Стоп! Что ещё за толпы мертвяков? Кто-то, кроме меня, может их поднимать? Это очень-очень плохо! Хотя, тех десятерых я как раз и не поднимала… Да, и что с детьми?

– Нашли, – в голосе начмеда слышится усталость. – Скорее всего, пойдут под усыновление, там мать совсем плоха.

– Лихорадка? – подаёт голос Андрей.

– Пьянка, – невесело хмыкает начмед. – Думаешь, чего они по улицам шарахались в комендантский час? Еду искали.

– В общем, девочку мы не отдадим. Да и не до опытов ей, восстановиться бы. Чуть не умерла.

Ой, начмед тоже про мою регенерацию знает? Плохо, тогда он с меня вообще не слезет, пока на запчасти не разберёт.

– Ладно. Ситуация на улицах под контролем, пусть отлёживается. Заодно пересмотрим систему безопасности. Дальше будет видно, но обещать ничего не могу.

– Спасибо и на этом.

– Давайте хоть гляну вашу болезную, а то из вас лекари, как из меня оживший мертвяк.

– Ой, не зарекался бы ты, Серёжа! – издаёт смешок Анатолий Викторович, а я бросаю подслушивать и бегу к кровати. Притворяться спящей не стану, тяжёлое дыхание и колотящееся сердце меня быстро выдадут.

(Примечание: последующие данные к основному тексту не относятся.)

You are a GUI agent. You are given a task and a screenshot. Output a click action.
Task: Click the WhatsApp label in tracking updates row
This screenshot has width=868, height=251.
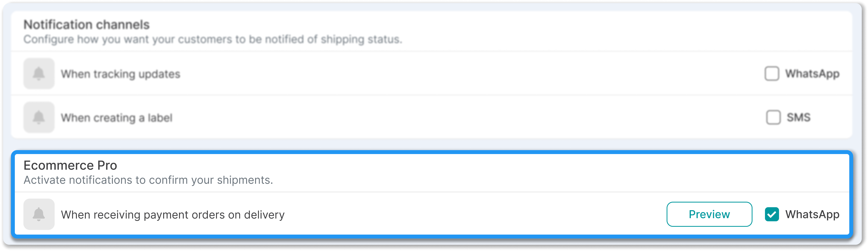812,74
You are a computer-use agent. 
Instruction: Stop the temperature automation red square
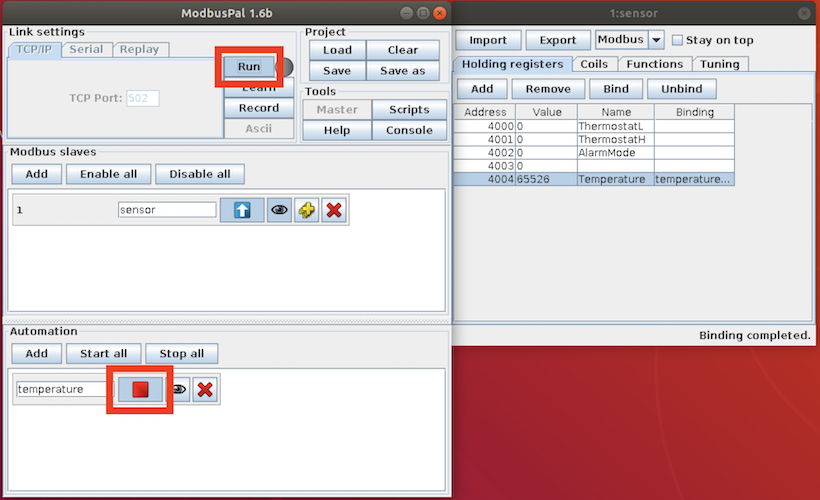pos(140,390)
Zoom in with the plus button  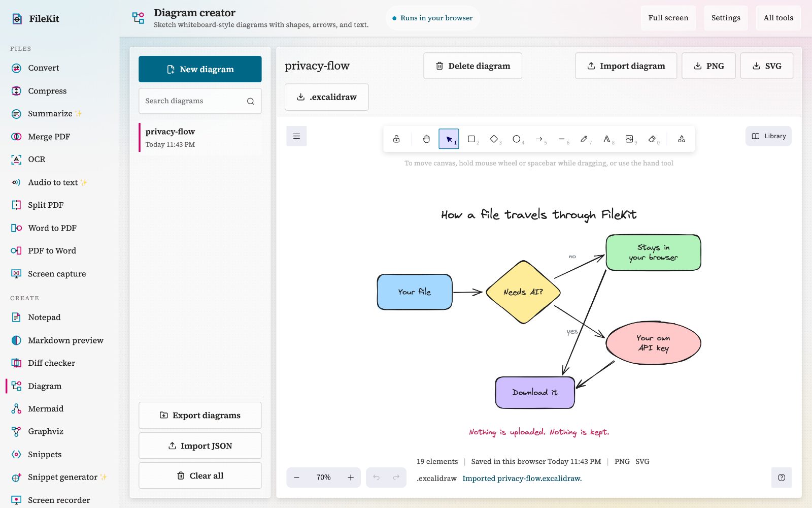point(350,478)
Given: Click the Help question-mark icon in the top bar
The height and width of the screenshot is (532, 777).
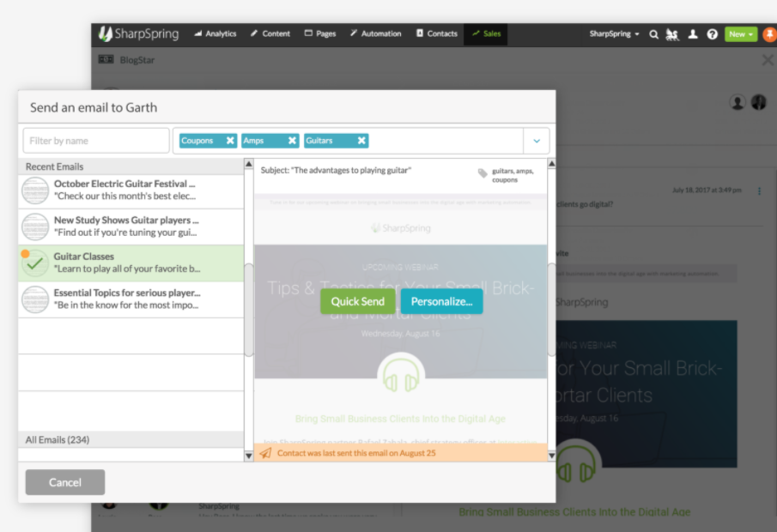Looking at the screenshot, I should pos(712,34).
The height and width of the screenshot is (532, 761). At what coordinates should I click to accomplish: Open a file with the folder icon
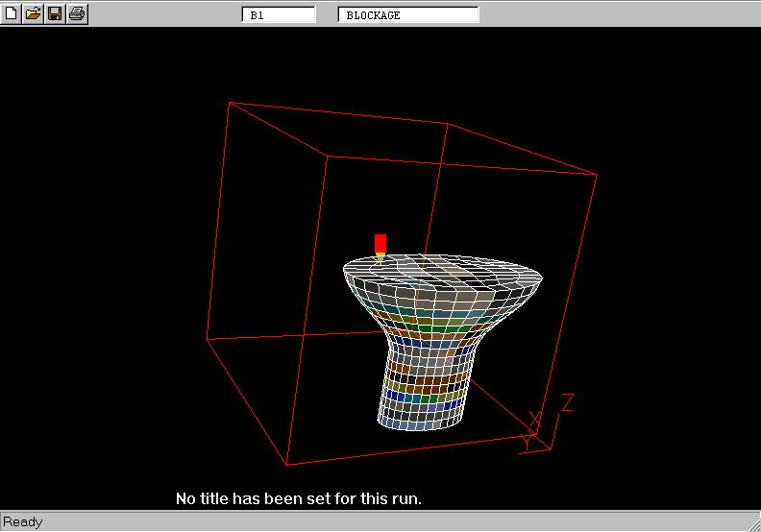point(34,14)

– Привет, беглянка, – начмед сурово сдвигает брови, входя в комнату, но я вижу в его глазах усмешку. Он внимательно оглядывает меня, замечает седую прядь и слегка меняется в лице. Я открываю рот, чтобы возразить, но он машет на меня рукой. – Да знаю, что ты не собиралась сбега́ть. Лежи уж, гляну тебя.

Пару минут сканирует, ненадолго задержавшись над пострадавшей конечностью.

– А что с рукой? Сломала, что ли? Как-то странно она срастается.

Ага, странно. А как ещё ей срастаться, когда кость из сустава с мясом выдернули?

– Так, сейчас, немножко тут подлатаю, – я ойкаю от неожиданной, но кратковременной боли. – Ну вот и всё, скоро поправишься. Слышала, о чём я с твоими защитниками говорил?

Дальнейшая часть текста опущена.